Spooq is a PySpark based helper library for ETL data ingestion pipeline in Data Lakes.
Project description
Welcome to Spooq
Spooq is a PySpark based helper library for ETL data ingestion pipeline in Data Lakes.
The main components are:
- Extractors
- Transformers
- Loaders
Those components can be plugged-in into a pipeline instance or used separately.
Features / Components
Installation
pip install spooq
Examples
Pipeline with JSON source, various transformations and HIVE target database
from pyspark.sql import functions as F
import datetime
from spooq.pipeline import Pipeline
import spooq.extractor as E
import spooq.transformer as T
import spooq.loader as L
# Schema of input data
#
# |-- attributes: struct (nullable = true)
# | |-- birthday: string (nullable = true)
# | |-- email: string (nullable = true)
# | |-- first_name: string (nullable = true)
# | |-- friends: array (nullable = true)
# | | |-- element: struct (containsNull = true)
# | | | |-- first_name: string (nullable = true)
# | | | |-- id: long (nullable = true)
# | | | |-- last_name: string (nullable = true)
# | |-- gender: string (nullable = true)
# | |-- ip_address: string (nullable = true)
# | |-- last_name: string (nullable = true)
# | |-- university: string (nullable = true)
# |-- guid: string (nullable = true)
# |-- id: long (nullable = true)
# |-- location: struct (nullable = true)
# | |-- latitude: string (nullable = true)
# | |-- longitude: string (nullable = true)
# |-- meta: struct (nullable = true)
# | |-- created_at_ms: long (nullable = true)
# | |-- created_at_sec: long (nullable = true)

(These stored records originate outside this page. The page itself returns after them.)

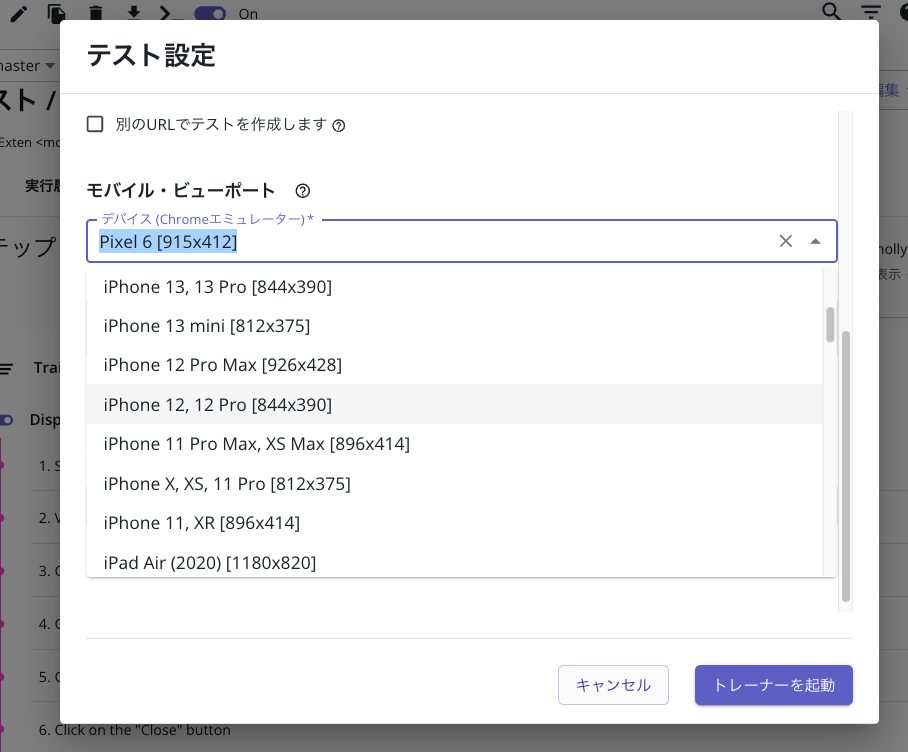Enable the 別のURLでテストを作成します checkbox
The width and height of the screenshot is (908, 752).
coord(95,124)
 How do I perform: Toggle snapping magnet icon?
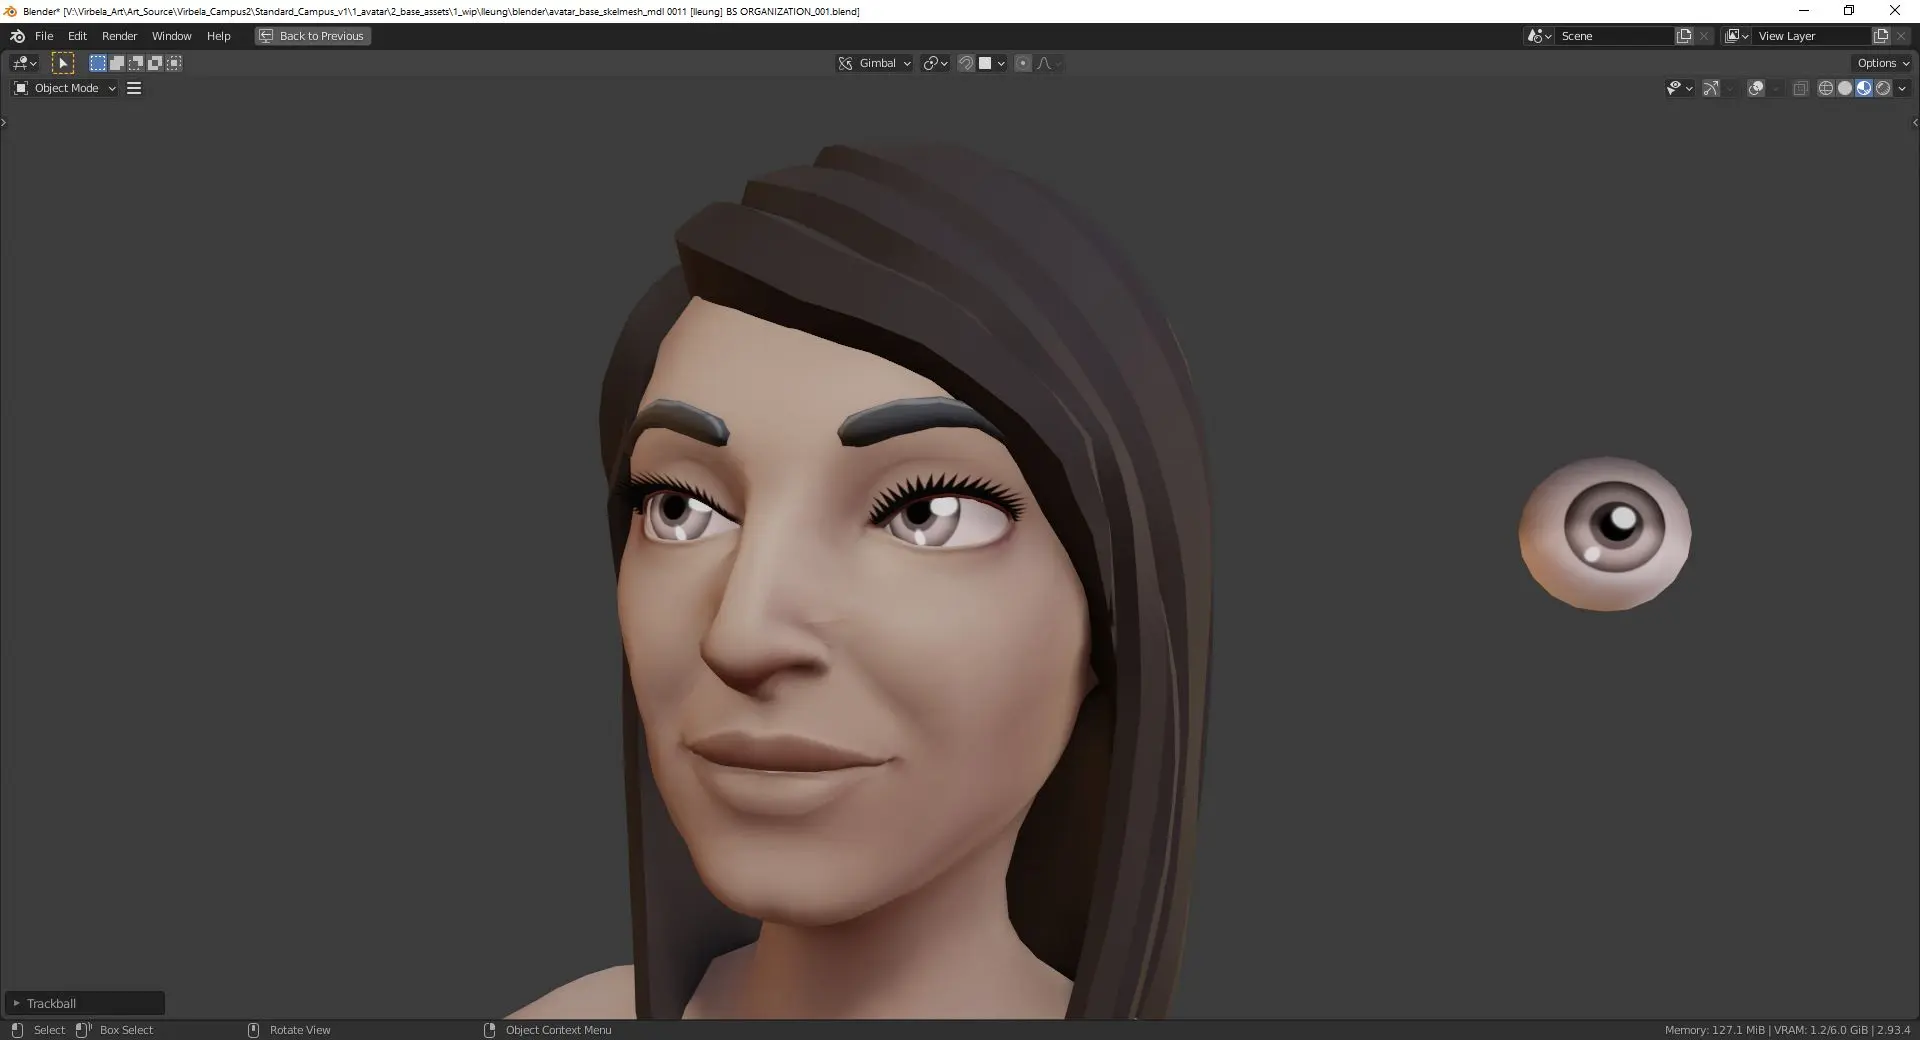[x=966, y=63]
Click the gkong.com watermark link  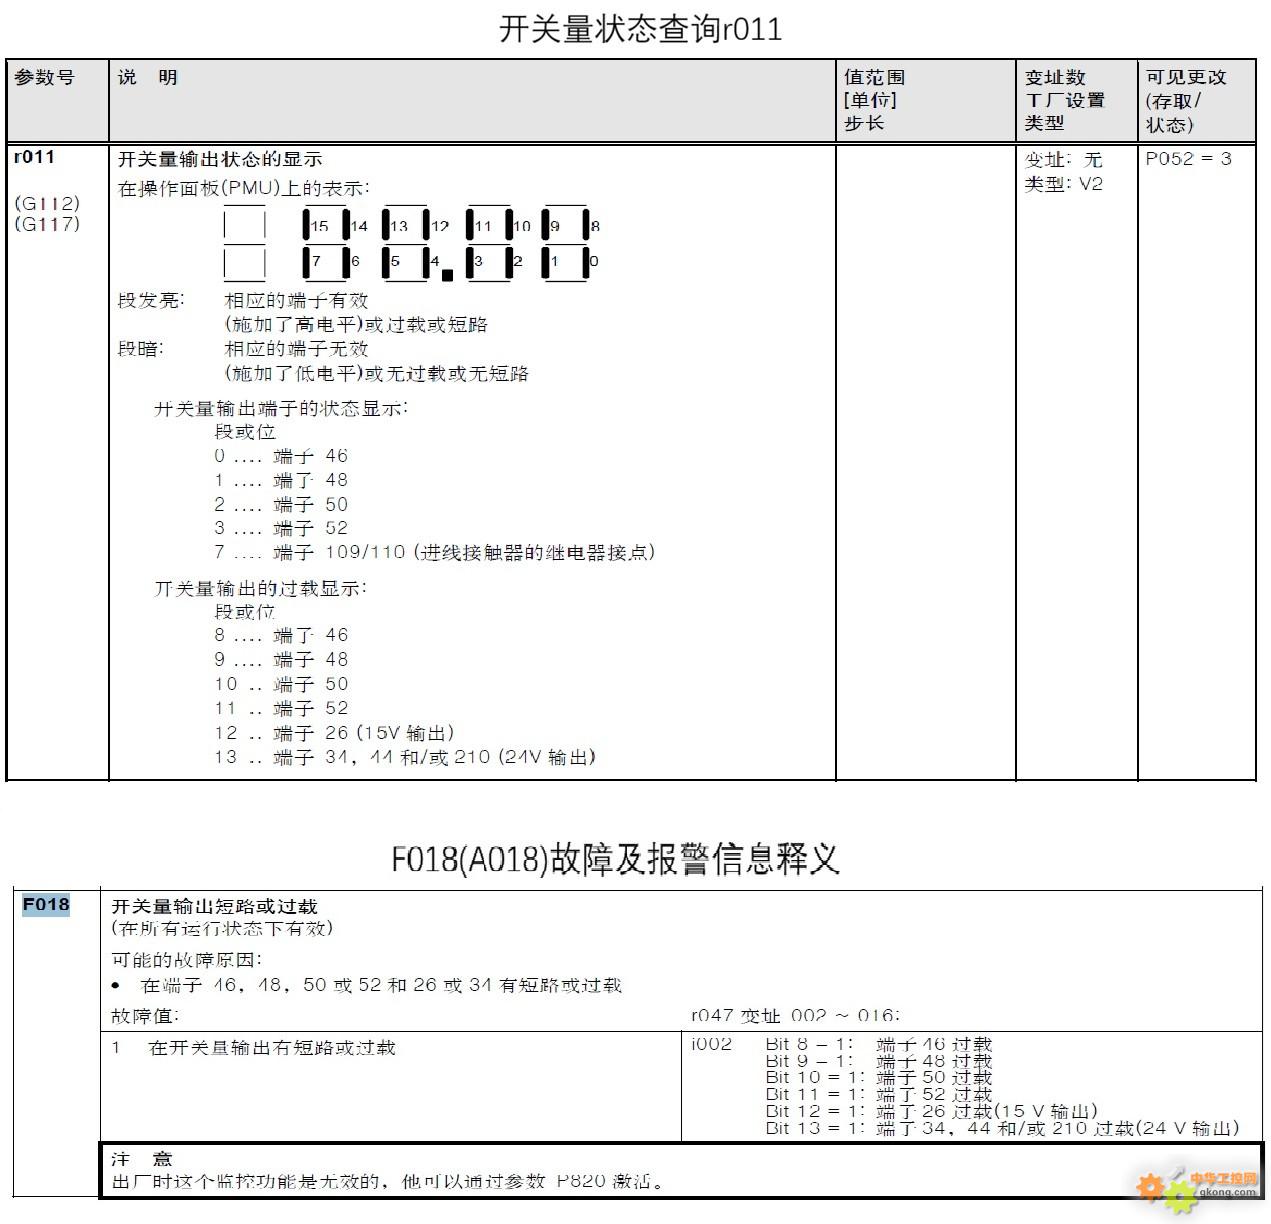click(x=1228, y=1192)
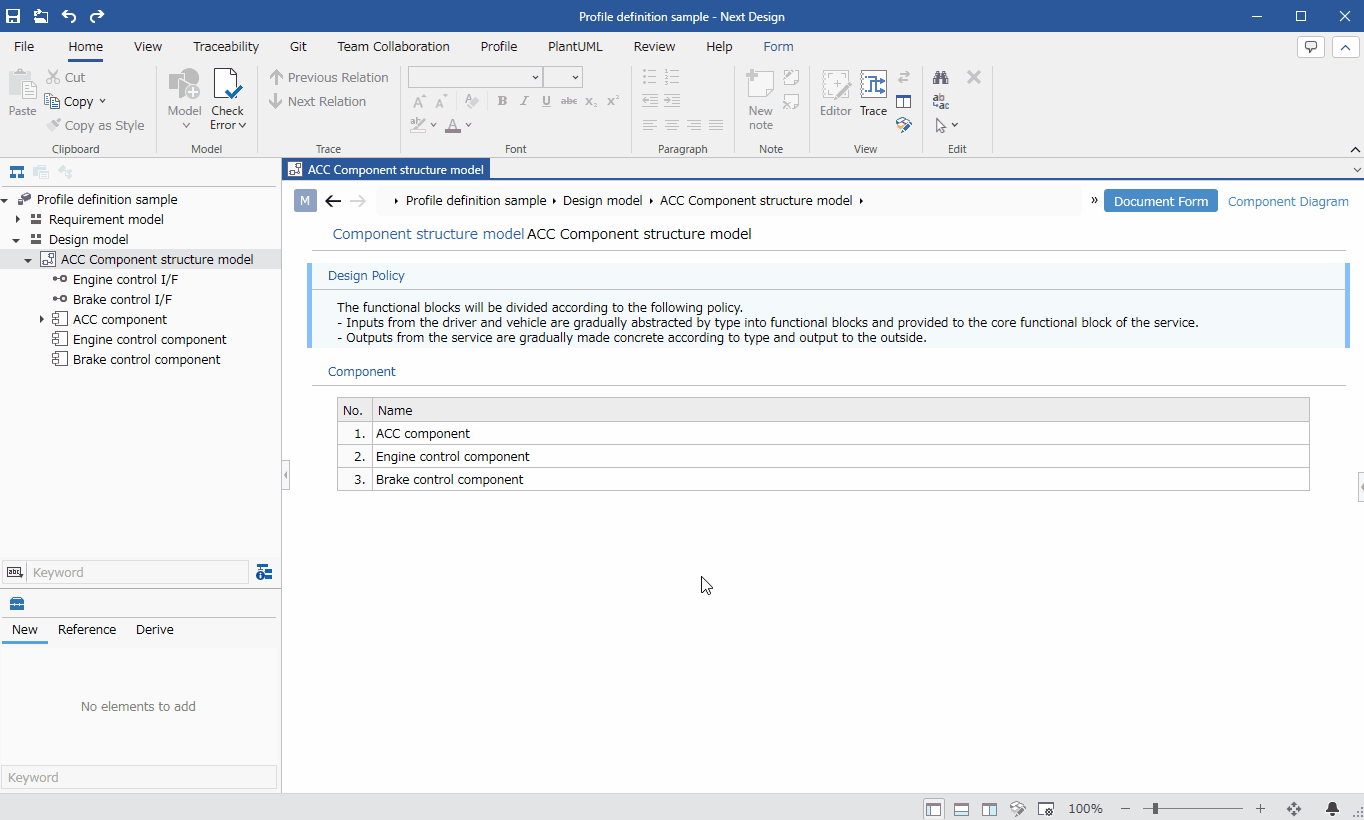
Task: Toggle the M model-view button
Action: (305, 201)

# | |-- version: long (nullable = true)
# Definition how the output table should look like and where the attributes come from:
partition_value = F.lit(datetime.date.today().strftime("%Y%m%d"))
users_mapping = [
("id", "id", "IntegerType"),
("guid", "guid", "StringType"),
("forename", "attributes.first_name", "StringType"),
("surename", "attributes.last_name", "StringType"),
("gender", F.upper(F.col("attributes.gender")), "StringType"),
("has_email", "attributes.email", "has_value"),
("has_university", "attributes.university", "has_value"),
("created_at", "meta.created_at_ms", "extended_string_to_timestamp"),
("dt", partition_value, "IntegerType"),
]
# The main object where all steps are defined:
users_pipeline = Pipeline()
# Defining the EXTRACTION (SequenceFiles with timestamp & json string as bytecode):
users_pipeline.set_extractor(E.JSONExtractor(
input_path="tests/data/schema_v1/sequenceFiles"
))
# Defining the TRANSFORMATIONS:
users_pipeline.add_transformers([
T.Mapper(mapping=users_mapping),
T.ThresholdCleaner(
thresholds={
"created_at": {"min": 0, "max": 1580737513, "default": None}
},
column_to_log_cleansed_values="cleansed_values_threshold"),
T.EnumCleaner(
cleaning_definitions={
"gender": {
"elements": ["F", "M", "X"],
"mode": "allow",
"default": "undefined"
}
},
column_to_log_cleansed_values="cleansed_values_enum"
),
T.NewestByGroup(group_by="id", order_by="created_at")
])
# Defining the LOADING:
users_pipeline.set_loader(L.HiveLoader(
db_name="users_and_friends",
table_name="users",
partition_definitions=[{
"column_name": "dt",
"column_type": "IntegerType",
"default_value": -1}],
repartition_size=10,
))
# Executing the whole ETL pipeline
users_pipeline.execute()
Structured Streaming with selected Transformers
from pyspark.sql import functions as F
import datetime
from spooq.transformer import Mapper
# Input Stream
input_stream = (
spark
.readStream
.format("socket")
.option("host", "localhost")
.option("port", 9999)
.load()
)
# Definition how the output stream should look like and where the attributes come from:
partition_value = F.lit(datetime.date.today().strftime("%Y%m%d"))
users_mapping = [
("id", "id", "IntegerType"),
("guid", "guid", "StringType"),
("forename", "attributes.first_name", "StringType"),
("surename", "attributes.last_name", "StringType"),
("gender", F.upper(F.col("attributes.gender")), "StringType"),
("has_email", "attributes.email", "has_value"),
("has_university", "attributes.university", "has_value"),
("created_at", "meta.created_at_ms", "timestamp_ms_to_s"),
("dt", partition_value, "IntegerType"),
]
mapped_stream = Mapper(mapping=users_mapping).transform(input_stream)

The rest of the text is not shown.